What is needed — Update the records below by replacing each occurrence of "screenshot" with "capture", leaving all other text unchanged.

— begin Exercise material —

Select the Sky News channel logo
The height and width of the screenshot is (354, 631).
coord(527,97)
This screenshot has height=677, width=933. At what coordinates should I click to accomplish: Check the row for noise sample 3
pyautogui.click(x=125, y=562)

— end Exercise material —

Exercise result —
Select the Sky News channel logo
The height and width of the capture is (354, 631).
coord(527,97)
This capture has height=677, width=933. At what coordinates should I click to accomplish: Check the row for noise sample 3
pyautogui.click(x=125, y=562)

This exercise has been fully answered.